Restoring national social contracts is not enough, however. We need to reform global governance and build capacity to provide global public goods. As the pandemic has shown, in our interdependent world no one is safe unless everyone is safe.
In this multipolar world, where many countries are capable of shaping reality, gaining legitimacy and fostering consensus, we need to expand the global community, giving more voice within the United Nations system and the Bretton Woods financial institutions—the International Monetary Fund and the World Bank—to countries long under-represented. Global public institutions must be accountable to their full membership, open to diverse viewpoints, cognisant of new voices and with balanced dispute-resolution systems. The calls from countries of the global south for a greater role in global governance, which echoed during the UN General Assembly in September, should be attended to carefully.
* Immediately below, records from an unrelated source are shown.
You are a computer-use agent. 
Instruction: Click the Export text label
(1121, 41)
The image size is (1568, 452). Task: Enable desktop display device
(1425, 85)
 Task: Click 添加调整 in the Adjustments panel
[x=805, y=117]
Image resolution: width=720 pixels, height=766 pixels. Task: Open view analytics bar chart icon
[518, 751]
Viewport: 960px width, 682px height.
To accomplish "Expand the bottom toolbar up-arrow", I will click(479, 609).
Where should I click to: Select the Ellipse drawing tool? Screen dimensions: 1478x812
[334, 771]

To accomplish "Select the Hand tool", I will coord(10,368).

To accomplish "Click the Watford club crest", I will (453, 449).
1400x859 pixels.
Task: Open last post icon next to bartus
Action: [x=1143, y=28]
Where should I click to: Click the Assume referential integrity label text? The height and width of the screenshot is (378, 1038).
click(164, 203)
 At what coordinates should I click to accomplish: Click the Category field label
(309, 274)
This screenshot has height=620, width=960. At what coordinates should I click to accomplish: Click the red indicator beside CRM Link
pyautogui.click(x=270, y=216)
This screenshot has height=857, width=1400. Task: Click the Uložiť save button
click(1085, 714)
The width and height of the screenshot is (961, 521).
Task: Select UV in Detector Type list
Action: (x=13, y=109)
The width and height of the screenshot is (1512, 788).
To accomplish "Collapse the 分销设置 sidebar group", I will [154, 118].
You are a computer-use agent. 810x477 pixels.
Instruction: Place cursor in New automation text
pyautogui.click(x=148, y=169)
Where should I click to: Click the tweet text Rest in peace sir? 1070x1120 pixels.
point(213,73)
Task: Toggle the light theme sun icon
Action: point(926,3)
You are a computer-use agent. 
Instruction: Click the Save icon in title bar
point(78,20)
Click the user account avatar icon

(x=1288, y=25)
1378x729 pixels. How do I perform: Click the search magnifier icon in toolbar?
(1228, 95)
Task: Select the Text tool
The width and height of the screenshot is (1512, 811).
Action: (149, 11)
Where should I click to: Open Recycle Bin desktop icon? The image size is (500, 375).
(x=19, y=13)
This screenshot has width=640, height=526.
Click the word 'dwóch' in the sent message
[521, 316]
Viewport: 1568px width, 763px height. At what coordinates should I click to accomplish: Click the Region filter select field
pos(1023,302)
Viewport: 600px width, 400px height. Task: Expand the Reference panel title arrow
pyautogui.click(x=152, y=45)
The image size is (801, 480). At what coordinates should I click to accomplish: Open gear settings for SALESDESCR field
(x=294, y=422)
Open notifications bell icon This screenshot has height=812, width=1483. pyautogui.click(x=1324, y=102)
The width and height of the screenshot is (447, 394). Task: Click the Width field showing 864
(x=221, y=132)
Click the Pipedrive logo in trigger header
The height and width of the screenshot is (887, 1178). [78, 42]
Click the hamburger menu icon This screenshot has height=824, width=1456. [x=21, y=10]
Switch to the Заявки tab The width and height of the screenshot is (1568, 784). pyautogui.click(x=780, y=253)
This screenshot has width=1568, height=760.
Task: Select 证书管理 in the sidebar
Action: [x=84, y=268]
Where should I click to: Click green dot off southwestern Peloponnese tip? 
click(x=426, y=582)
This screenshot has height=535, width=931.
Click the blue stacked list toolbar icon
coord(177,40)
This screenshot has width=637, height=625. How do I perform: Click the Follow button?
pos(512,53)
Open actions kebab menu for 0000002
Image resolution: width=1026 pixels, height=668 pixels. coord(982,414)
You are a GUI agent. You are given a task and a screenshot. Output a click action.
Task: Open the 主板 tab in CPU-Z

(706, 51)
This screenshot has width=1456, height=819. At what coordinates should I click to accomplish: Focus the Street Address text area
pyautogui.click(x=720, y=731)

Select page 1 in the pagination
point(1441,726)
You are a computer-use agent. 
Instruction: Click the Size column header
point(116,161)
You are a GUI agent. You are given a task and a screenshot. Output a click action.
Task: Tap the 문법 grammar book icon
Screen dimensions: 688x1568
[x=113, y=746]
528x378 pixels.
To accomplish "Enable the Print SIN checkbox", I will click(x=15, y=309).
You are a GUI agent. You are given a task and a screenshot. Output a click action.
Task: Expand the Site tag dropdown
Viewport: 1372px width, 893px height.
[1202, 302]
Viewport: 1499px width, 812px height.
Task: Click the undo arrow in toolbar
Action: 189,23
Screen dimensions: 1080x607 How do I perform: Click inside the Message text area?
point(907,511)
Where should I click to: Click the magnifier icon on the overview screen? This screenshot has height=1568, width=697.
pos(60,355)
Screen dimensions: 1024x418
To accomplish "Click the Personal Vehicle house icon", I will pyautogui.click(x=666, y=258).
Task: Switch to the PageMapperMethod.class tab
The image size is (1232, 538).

Finally, the principle of common but differentiated responsibilities, in light of varying circumstance among states in a multilateral system seeking to produce global public goods and protect the global commons, should not be forgotten when it comes to climate and trade negotiations. If we are to make any advance on these delicate topics, a positive agenda is needed: developing economies cannot be burdened beyond their capacities and should preserve space to sustain social and economic development priorities while reducing green-house gas emissions.
Piergiuseppe Fortunato is an economist at the United Nations Conference on Trade and Development, where he leads projects on global value chains and economic integration, and an external professor of political economics at the Université de Neuchâtel.